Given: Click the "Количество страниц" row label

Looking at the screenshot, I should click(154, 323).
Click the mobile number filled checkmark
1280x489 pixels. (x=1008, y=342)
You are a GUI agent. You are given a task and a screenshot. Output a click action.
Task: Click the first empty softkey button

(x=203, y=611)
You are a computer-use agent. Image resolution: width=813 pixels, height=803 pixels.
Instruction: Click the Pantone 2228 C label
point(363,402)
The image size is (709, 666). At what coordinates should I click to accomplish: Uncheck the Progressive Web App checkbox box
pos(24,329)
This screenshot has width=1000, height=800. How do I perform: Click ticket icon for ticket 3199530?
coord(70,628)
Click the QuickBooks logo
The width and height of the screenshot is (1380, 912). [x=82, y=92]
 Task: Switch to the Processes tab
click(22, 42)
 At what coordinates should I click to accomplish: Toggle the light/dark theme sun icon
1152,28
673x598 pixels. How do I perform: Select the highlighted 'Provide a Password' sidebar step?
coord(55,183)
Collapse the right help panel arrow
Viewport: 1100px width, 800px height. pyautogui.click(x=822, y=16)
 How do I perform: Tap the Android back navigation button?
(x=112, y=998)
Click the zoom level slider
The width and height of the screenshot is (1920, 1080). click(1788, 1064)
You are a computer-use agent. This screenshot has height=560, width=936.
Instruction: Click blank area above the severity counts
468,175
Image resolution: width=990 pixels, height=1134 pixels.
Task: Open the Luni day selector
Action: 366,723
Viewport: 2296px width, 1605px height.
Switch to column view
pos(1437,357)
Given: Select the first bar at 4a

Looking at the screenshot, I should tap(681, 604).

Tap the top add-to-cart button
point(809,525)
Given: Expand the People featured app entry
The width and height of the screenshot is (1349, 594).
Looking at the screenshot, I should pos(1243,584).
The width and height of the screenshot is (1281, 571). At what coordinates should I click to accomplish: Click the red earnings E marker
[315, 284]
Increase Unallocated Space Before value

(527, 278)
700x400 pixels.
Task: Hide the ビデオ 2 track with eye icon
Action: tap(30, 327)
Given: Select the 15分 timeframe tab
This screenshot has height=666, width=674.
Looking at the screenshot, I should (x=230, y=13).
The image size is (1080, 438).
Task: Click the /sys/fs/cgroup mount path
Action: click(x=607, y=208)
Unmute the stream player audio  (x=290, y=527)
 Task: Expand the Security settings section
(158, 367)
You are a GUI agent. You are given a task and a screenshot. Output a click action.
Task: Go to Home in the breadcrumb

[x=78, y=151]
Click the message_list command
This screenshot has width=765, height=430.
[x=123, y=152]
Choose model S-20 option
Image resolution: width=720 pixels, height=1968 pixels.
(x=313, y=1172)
****************************************
▶ **TASK TO CARRY OUT**:
The required response is a complete, exact copy of the records.

▶ **SOLUTION**:
Given: Click the "Количество страниц" row label

Looking at the screenshot, I should click(154, 323).
Click the mobile number filled checkmark
1280x489 pixels. (x=1008, y=342)
You are a GUI agent. You are given a task and a screenshot. Output a click action.
Task: Click the first empty softkey button

(x=203, y=611)
You are a computer-use agent. Image resolution: width=813 pixels, height=803 pixels.
Instruction: Click the Pantone 2228 C label
point(363,402)
The image size is (709, 666). At what coordinates should I click to accomplish: Uncheck the Progressive Web App checkbox box
pos(24,329)
This screenshot has width=1000, height=800. How do I perform: Click ticket icon for ticket 3199530?
coord(70,628)
Click the QuickBooks logo
The width and height of the screenshot is (1380, 912). [x=82, y=92]
 Task: Switch to the Processes tab
click(22, 42)
 At what coordinates should I click to accomplish: Toggle the light/dark theme sun icon
1152,28
673x598 pixels. How do I perform: Select the highlighted 'Provide a Password' sidebar step?
coord(55,183)
Collapse the right help panel arrow
Viewport: 1100px width, 800px height. pyautogui.click(x=822, y=16)
 How do I perform: Tap the Android back navigation button?
(x=112, y=998)
Click the zoom level slider
The width and height of the screenshot is (1920, 1080). click(1788, 1064)
You are a computer-use agent. This screenshot has height=560, width=936.
Instruction: Click blank area above the severity counts
468,175
Image resolution: width=990 pixels, height=1134 pixels.
Task: Open the Luni day selector
Action: 366,723
Viewport: 2296px width, 1605px height.
Switch to column view
pos(1437,357)
Given: Select the first bar at 4a

Looking at the screenshot, I should tap(681, 604).

Tap the top add-to-cart button
point(809,525)
Given: Expand the People featured app entry
The width and height of the screenshot is (1349, 594).
Looking at the screenshot, I should pos(1243,584).
The width and height of the screenshot is (1281, 571). At what coordinates should I click to accomplish: Click the red earnings E marker
[315, 284]
Increase Unallocated Space Before value

(527, 278)
700x400 pixels.
Task: Hide the ビデオ 2 track with eye icon
Action: tap(30, 327)
Given: Select the 15分 timeframe tab
This screenshot has height=666, width=674.
Looking at the screenshot, I should (x=230, y=13).
The image size is (1080, 438).
Task: Click the /sys/fs/cgroup mount path
Action: click(x=607, y=208)
Unmute the stream player audio  (x=290, y=527)
 Task: Expand the Security settings section
(158, 367)
You are a GUI agent. You are given a task and a screenshot. Output a click action.
Task: Go to Home in the breadcrumb

[x=78, y=151]
Click the message_list command
This screenshot has width=765, height=430.
[x=123, y=152]
Choose model S-20 option
Image resolution: width=720 pixels, height=1968 pixels.
(x=313, y=1172)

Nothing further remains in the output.